§ What you are asked to do
Scan the entries below for "label" and copy each line that holds it.

(Extracted records)
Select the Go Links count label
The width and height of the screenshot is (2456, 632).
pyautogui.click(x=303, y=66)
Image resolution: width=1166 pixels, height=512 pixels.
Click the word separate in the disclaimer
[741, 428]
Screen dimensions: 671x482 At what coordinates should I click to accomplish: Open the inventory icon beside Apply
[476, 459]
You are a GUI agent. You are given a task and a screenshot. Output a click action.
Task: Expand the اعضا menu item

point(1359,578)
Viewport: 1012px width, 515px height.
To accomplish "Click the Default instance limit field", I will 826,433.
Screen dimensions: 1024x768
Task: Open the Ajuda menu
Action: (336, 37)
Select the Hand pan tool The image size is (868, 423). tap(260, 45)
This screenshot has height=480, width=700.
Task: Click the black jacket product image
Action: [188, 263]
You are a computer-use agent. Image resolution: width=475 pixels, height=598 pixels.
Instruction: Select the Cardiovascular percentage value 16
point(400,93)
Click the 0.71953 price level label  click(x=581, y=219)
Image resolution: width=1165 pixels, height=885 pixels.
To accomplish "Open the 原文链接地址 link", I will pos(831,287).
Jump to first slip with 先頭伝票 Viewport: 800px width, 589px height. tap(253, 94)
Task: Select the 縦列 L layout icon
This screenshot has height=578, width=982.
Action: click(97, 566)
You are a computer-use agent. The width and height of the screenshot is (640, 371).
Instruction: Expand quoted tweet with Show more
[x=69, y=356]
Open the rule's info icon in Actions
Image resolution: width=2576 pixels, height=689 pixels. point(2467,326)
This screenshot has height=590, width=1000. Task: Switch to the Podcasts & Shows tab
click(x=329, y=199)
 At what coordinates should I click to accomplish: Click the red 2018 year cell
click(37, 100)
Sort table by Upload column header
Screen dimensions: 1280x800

§ Written solution
Select the Go Links count label
Click the 0.71953 price level label  click(x=581, y=219)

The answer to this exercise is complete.